“テキーラバー”と冠するにも関わらず、最近、店の棚に他のスピリッツが急増している。アメリカやヨーロッパを中心に海外で人気高騰中の「メスカル(MEZCAL)」だ。
スモーキーな香りと複雑かつ個性的な味わいが面白く、ウイスキー愛好家にも受け入れられやすい。薦める機会が増えるにつれて、毎日のように尋ねられるのが、表題の問いである。日本での知名度は、まだ極めて低い。
メスカルは、テキーラと同じく「アガベ(和名は龍舌蘭)」を原料としたメキシコの蒸留酒。テキーラよりも歴史が古く、元をただせばテキーラ地方のメスカルが「テキーラ」と呼ばれるようになったという背景があるため“テキーラの母”とも言われる。
かつてはアガベの蒸留酒を全て「メスカル」とひとくくりに呼んでいたが、今は原産地呼称の認定を受け、メスカルはメキシコの9つの州でのみ生産が許されている(2019年現在)。「メスカル規制委員会(CRM)」という管理機関も設立された。
テキーラとの違いは、大きく分けて「品種」「地域」「製法」の3点。
メスカルの品種
まず「品種」。テキーラは単一品種のアガベ(アガベアスール)だけが原料として認められるのに対し、メスカルは何十種類ものアガベを原料にすることができる。

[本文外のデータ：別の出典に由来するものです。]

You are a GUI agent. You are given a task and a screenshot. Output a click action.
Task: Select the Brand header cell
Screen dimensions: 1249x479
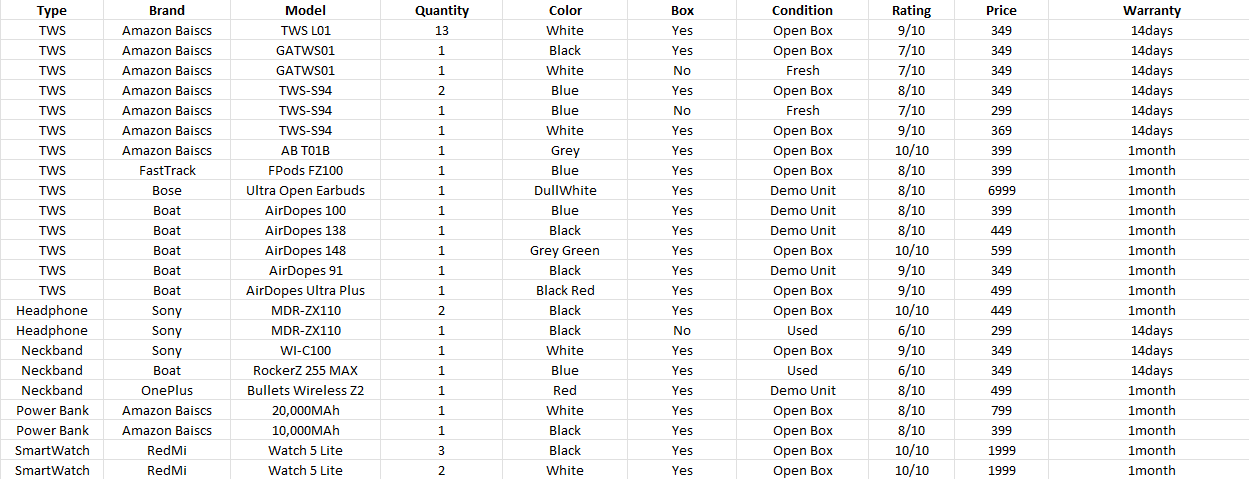pyautogui.click(x=167, y=11)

例えばワインのシャルドネとリースリングの特徴が異なるように、メスカルもまた、原料の品種や育つ土壌によって味わいが大きく異なる。さらに、葡萄よりも面白い点は、品種によって生育年数に大きな差があること。例えば、メスカルで最もポピュラーな品種「エスパディン」は生育年数が6~8年であるのに対して、野生品種の「テペツタテ」は、なんと収穫できるまでに25年以上も要する。お酒造りの原料として、こんなに長い時間をかけて育てるものが他にあるだろうか?
メスカルの製法
また、「製法」に関して述べると、ほとんどのテキーラ作りが機械化されているのに対し、メスカル作りはとても原始的で、人や動物の力に頼るところが大きい。

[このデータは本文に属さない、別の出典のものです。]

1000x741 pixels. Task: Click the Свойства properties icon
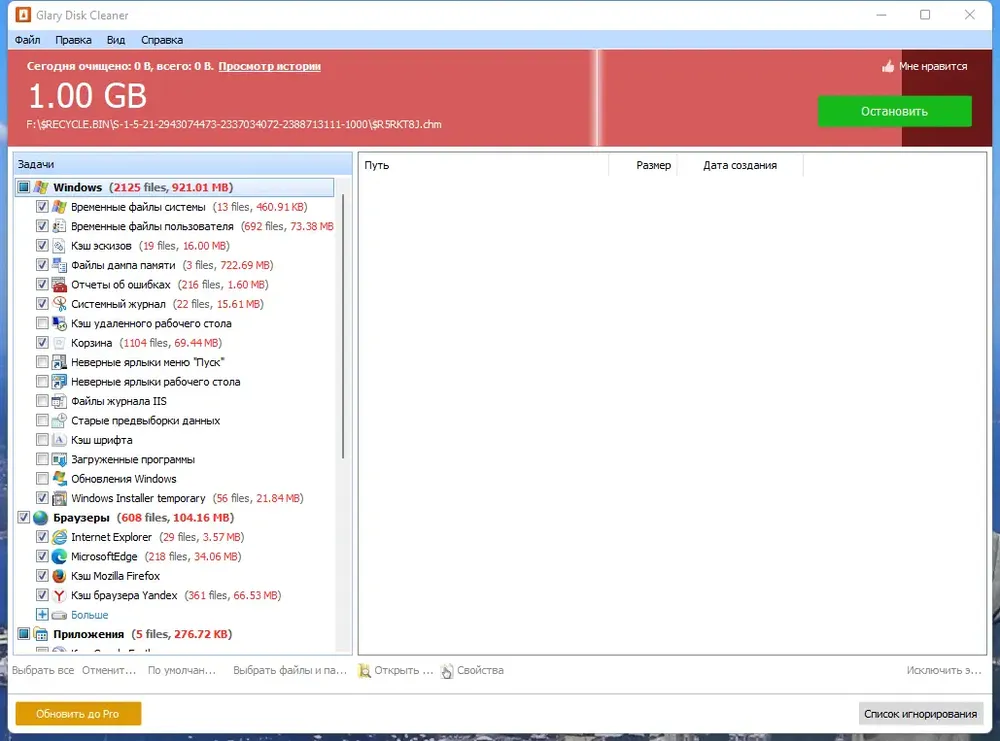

多くのメスカルは、パレンケと呼ばれる、山の中の小さな蒸留所で作られる。熟練のメスカル職人が長年培ってきた経験に基づいて、伝統的な製法で作るので、一度に少量しか生産することができない。クラフトのお酒が注目を浴びる昨今、メスカルこそ“手作り”というにふさわしいように思う。
メスカルの生産地域
そして「地域」。メスカルが生産を許されるのはメキシコの中の9つの州のみだが、この中には、テキーラの生産量が最も多いハリスコ州が入っていない。
メスカルはテキーラよりも質が低いお酒、と誤認されている方にたまに出会うが、そんなことは決してない。むしろ価格的にはメスカルのほうがより高価なものが多い。 近年の世界的メスカルブームを受け、日本への正規輸入もどんどん増えている。もし、メスカルに興味をもたれた方は、日本メスカル協会が実施する「メスカレロ講座」の受講をおすすめしたい。全4回の講座で歴史や製造法、種類など、豊富な試飲を交えながら楽しく学ぶことができる。
まずは一度、未知のお酒「メスカル」を試してみて欲しい。